Running FilterByExpr filtered most of the symbols (57905 => 20593) but with too many low-reads; I can tell this by creating a histogram: Ave Log CPM before and after filterByExpr

...or by looking at the voom plot, which looks... hideous:

Voom plots

So,

  • Did I do something wrong?
  • Should I change the FilterByExpr parameters?
  • Should I filter differently, e.g., by taking some minimal AveLogCPM from the entire cohort?
    • Or only genes that pass a certain AveLogCPM from BOTH X and from Y?
    • Or perhaps genes that AveLogCPM pass each of the 7 subgroups independently?

Any suggestion is welcomed!

edgeR • 985 views
ADD COMMENT
0
Entering edit mode

Are you running voom or voomLmFit?
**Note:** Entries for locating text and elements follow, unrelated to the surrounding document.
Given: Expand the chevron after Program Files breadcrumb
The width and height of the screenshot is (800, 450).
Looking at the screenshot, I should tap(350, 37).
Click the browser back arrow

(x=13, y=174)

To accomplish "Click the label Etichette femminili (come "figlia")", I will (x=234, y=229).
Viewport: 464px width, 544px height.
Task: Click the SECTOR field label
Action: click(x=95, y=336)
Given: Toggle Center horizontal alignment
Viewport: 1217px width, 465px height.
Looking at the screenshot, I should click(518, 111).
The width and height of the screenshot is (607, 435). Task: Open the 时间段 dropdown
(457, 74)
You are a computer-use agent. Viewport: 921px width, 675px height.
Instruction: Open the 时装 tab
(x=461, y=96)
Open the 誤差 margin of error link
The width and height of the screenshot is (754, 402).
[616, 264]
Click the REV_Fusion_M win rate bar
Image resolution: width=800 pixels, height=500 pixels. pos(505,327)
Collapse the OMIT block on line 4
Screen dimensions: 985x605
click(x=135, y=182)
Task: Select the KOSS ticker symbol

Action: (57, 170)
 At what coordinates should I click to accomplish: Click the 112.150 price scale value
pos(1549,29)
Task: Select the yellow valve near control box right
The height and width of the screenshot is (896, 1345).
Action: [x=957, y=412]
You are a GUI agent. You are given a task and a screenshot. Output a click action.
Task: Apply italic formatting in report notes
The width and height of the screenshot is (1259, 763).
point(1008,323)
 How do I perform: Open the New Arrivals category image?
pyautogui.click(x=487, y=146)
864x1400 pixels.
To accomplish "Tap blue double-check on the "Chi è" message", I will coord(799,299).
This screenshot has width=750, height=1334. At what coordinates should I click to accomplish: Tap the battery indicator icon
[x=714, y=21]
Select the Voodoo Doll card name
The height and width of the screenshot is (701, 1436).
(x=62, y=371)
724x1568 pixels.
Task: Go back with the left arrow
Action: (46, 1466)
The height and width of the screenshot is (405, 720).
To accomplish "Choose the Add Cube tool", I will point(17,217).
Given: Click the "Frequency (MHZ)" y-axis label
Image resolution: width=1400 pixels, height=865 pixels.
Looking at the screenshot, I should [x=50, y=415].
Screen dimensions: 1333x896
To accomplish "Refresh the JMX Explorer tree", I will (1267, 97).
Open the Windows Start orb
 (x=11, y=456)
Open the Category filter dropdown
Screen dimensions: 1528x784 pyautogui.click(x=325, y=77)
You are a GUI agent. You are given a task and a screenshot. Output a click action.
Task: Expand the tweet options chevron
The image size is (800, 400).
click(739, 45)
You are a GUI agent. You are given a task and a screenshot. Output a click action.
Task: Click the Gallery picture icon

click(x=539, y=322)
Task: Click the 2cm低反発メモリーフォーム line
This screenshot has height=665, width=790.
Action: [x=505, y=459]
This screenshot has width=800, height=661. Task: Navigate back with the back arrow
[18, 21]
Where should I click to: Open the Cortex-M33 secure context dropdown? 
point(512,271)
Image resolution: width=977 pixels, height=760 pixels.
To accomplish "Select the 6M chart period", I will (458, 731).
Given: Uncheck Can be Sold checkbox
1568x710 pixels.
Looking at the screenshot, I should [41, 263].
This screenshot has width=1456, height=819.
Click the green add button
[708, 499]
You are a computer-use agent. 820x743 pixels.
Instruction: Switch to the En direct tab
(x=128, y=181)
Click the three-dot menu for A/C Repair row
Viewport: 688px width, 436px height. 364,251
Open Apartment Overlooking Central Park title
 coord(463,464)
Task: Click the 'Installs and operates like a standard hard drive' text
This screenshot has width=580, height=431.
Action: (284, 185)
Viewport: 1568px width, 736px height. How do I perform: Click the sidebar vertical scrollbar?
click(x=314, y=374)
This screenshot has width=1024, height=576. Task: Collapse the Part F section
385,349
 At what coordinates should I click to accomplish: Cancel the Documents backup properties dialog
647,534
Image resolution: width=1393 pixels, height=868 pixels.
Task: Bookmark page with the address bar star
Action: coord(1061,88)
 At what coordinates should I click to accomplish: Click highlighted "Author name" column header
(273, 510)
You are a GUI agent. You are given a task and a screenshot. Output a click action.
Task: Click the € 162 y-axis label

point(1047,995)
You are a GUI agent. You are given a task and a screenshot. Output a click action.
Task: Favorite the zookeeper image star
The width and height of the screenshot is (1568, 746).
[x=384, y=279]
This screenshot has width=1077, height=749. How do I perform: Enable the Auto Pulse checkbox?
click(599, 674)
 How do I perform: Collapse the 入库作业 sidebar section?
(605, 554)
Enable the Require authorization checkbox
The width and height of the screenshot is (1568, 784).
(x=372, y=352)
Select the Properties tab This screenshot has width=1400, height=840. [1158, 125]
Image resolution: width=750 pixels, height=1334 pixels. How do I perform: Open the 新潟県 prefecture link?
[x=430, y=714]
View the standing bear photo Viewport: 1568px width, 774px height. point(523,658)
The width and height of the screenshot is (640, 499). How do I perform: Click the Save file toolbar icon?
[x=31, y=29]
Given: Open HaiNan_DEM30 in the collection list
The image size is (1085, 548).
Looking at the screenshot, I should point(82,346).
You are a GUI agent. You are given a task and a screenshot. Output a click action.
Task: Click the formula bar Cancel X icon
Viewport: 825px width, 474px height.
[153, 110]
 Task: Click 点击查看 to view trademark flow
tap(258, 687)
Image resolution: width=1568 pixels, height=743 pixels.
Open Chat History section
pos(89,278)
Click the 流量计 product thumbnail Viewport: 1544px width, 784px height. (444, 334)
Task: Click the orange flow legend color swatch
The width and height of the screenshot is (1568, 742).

Did you run normLibSizes() in edgeR prior to voom? Are you starting with counts?

ADD REPLY
0
Entering edit mode

Usually I run voomLmFit, although in order to create the mean-variance trend plots for this particular post, I ran voom; I've checked - they both yield a similar plot.

I'm starting with counts (in the following snippet, exprs.mat holds counts), and I run calcNormFactors instead of normLibSizes. My code is as follows:

design.mat<-model.matrix(~0 + subgroup, data=pdata.df)
DGE<-DGEList(counts = exprs.mat, samples = pdata.df) %>% calcNormFactors()
keep.expr = filterByExpr(DGE, design = design.mat)
DGE.filter = DGE[keep.expr, , keep.lib.sizes = F] %>% calcNormFactors()
voomLmFit(counts = DGE.filter, design = design.mat, block = pdata.df$PatientID, plot = T, normalize.method = "none")

For quantile normalization, I don't use TMM (as explained here), so the last line is

voomLmFit(counts = exprs.mat[keep.expr, ], design = design.mat, block = pdata.df$PatientID, plot = T, normalize.method = "quantile")
ADD REPLY
3
Entering edit mode
@gordon-smyth
Last seen 3 minutes ago
WEHI, Melbourne, Australia

It doesn't seem to me that there is necessarily any problem with the analysis.

You say that there are "too many low-reads" but actually there is no requirement to avoid low counts in a limma analysis, especially if you use voomLmFit().

You say the voom plot looks "hideous" but the plot using the standard recommended pipeline with TMM normalization looks just fine. Quantile normalization has caused a J-shaped voom trend. If you don't like that, then why use quantile normalization? But I imagine the limma analysis will still work ok even with the J-shaped voom trend.

Regarding the larger question of condition "X", I would include "X" in the analysis only if the "X" samples are similar to the "Y" samples, and they were sequenced at the same time and you plan to make comparison between "X" and "Y" at some future stage of the project.

I don't see any need to change the filtering. I would not recommend filtering on AveLogCPM.

ADD COMMENT
0
Entering edit mode

Thank you for your answer; However, I have some follow-up questions.

Following up in In your 1-2-3 article, you say that

"... the voom-plot provides a visual check on the level of filtering performed upstream. If filtering of lowly-expressed genes is insufficient, a drop in variance levels can be observed at the low end of the expression scale due to very small counts. If this is observed, one should return to the earlier filtering step and increase the expression threshold applied to the dataset."

Also, in this (dated?) post, you said that

"Ideally the trend line should be monotonically decreasing. If it goes sharply up before trending down, then you haven't filtered enough"

Technically, both my Voom plots show a drop in variance levels on the low end (TMM less than Quantile).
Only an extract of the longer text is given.